- TASK PROMPT
Go through the data and copy each line where the string "computer" appears.

- GIVEN RECORDS

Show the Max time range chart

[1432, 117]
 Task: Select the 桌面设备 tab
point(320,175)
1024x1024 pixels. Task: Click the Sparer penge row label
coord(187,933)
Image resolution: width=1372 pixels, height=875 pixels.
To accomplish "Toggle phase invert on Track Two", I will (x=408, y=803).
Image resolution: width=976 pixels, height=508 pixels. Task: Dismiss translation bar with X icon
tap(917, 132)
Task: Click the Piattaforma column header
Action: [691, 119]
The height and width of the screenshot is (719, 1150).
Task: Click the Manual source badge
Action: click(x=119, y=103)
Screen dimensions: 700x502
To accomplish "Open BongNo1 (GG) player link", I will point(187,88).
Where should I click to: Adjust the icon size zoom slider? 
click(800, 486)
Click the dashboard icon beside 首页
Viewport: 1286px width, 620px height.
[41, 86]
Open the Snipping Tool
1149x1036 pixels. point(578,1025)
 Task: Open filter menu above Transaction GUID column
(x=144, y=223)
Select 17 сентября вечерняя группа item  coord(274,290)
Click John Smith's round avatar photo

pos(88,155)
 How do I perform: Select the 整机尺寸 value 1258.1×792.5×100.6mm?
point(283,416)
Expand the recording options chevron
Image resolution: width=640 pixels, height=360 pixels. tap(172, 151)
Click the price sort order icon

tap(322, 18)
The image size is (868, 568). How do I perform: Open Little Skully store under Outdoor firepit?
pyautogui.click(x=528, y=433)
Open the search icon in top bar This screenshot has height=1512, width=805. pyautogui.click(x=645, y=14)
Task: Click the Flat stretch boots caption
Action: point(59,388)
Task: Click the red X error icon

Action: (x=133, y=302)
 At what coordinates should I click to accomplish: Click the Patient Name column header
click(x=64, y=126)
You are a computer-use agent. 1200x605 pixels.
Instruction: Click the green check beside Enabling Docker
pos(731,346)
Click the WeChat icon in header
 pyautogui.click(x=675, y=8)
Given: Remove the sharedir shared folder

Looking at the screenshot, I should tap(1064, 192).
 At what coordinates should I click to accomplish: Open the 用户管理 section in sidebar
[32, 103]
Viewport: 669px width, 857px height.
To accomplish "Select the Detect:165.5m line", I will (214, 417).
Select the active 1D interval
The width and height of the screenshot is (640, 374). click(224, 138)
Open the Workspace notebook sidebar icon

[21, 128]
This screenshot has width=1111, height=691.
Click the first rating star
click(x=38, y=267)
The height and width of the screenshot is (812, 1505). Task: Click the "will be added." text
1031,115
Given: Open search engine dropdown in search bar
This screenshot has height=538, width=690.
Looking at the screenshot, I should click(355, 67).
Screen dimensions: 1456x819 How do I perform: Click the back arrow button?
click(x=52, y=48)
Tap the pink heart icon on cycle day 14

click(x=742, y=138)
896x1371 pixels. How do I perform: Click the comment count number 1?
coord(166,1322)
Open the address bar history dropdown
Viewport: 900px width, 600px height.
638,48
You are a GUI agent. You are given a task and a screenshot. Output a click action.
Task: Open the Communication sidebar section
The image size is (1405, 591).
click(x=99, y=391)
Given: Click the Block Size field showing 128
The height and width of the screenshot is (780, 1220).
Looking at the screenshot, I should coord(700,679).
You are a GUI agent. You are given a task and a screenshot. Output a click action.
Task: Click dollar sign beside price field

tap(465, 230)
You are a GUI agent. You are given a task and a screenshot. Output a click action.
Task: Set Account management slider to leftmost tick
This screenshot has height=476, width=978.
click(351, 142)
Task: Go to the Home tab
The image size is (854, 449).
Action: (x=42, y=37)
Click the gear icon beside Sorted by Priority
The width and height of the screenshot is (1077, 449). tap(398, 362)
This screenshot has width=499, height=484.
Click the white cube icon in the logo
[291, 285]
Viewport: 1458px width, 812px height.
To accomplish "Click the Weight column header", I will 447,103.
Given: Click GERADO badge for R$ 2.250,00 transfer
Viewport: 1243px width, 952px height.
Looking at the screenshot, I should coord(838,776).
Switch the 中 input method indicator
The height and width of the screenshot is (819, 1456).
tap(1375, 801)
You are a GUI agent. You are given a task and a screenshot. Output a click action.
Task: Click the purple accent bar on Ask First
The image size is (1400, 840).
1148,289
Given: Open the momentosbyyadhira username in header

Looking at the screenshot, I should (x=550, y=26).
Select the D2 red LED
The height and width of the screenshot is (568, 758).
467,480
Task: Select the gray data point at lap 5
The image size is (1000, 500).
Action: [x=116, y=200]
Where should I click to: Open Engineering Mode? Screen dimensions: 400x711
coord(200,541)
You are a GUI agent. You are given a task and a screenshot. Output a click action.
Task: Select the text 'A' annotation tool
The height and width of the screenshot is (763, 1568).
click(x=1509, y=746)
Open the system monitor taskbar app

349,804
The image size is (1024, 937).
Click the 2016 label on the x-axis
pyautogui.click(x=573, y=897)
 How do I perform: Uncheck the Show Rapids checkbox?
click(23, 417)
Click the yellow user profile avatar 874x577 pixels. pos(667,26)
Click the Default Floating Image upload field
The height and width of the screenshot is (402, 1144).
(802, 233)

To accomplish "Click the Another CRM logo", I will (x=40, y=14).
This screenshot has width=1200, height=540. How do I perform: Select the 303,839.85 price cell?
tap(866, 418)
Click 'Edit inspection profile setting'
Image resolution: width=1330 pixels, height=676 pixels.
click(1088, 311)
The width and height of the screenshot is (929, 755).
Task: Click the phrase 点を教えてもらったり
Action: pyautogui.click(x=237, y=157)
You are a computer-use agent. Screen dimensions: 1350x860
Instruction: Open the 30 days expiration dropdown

- EXERCISE ANSWER
You are a computer-use agent. 1200x605 pixels.
You are a computer-use agent. Screen dimensions: 1350x860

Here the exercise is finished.